(Rows from a screen grounding dataset)
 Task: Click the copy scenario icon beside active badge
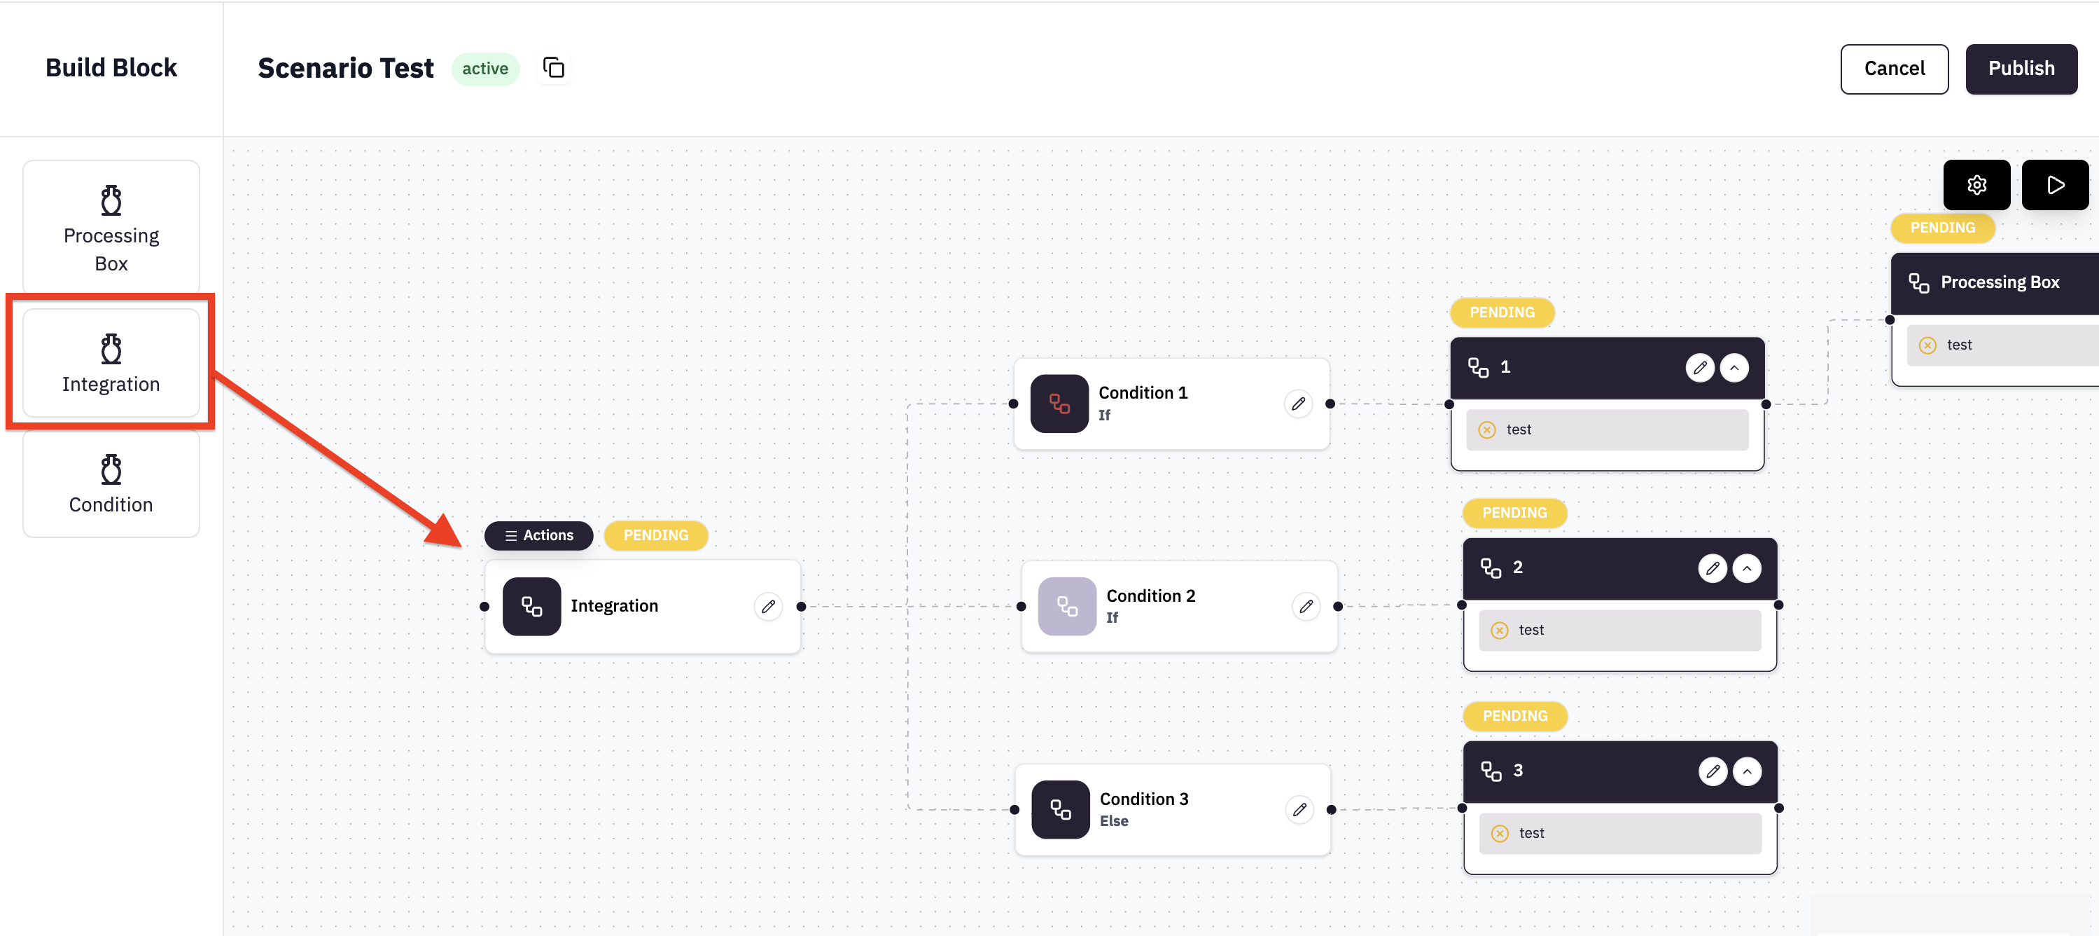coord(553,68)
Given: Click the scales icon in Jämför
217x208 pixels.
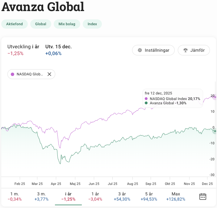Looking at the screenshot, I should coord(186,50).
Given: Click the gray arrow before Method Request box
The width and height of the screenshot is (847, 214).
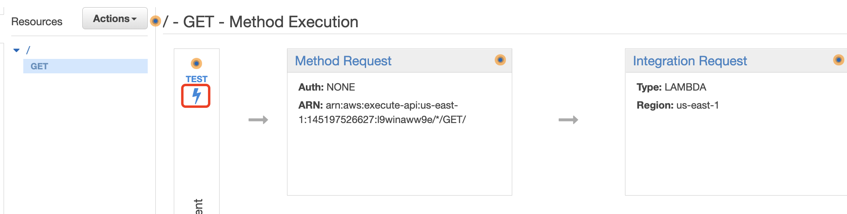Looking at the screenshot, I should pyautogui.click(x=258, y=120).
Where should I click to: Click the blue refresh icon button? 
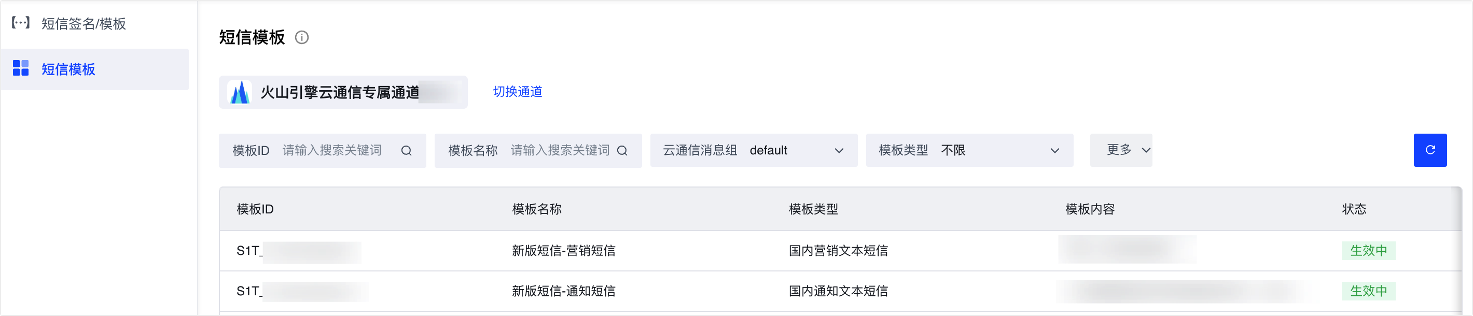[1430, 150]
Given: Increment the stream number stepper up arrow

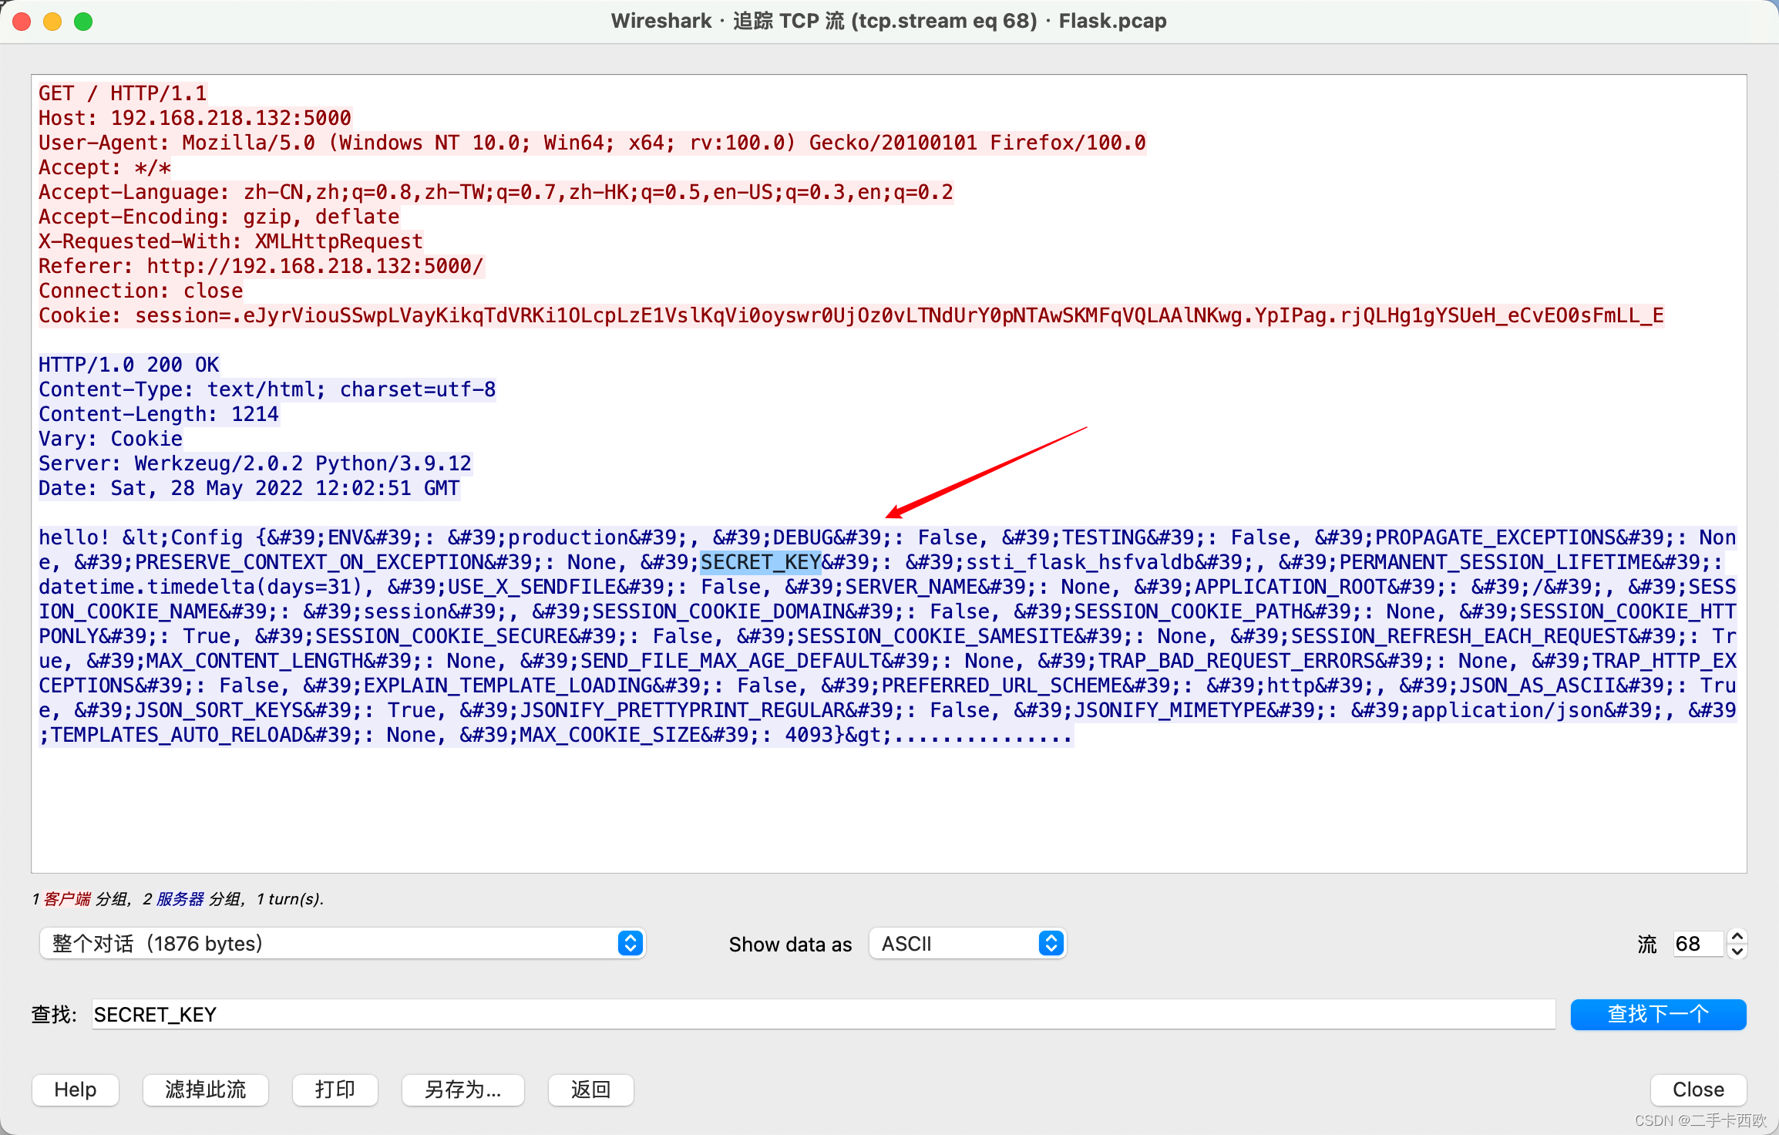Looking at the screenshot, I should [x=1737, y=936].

## Exercise directions
Please update the data above by replacing "icon" with "symbol" everywhere and keeping everything else the same. Leave the pictures out of your answer.

## Reply to the exercise
 Task: Click the copy scenario symbol beside active badge
coord(553,68)
Given: Click the scales symbol in Jämför
217x208 pixels.
Looking at the screenshot, I should coord(186,50).
Given: Click the gray arrow before Method Request box
The width and height of the screenshot is (847, 214).
Looking at the screenshot, I should pyautogui.click(x=258, y=120).
Where should I click to: Click the blue refresh symbol button? 
[1430, 150]
Given: Increment the stream number stepper up arrow

Looking at the screenshot, I should [x=1737, y=936].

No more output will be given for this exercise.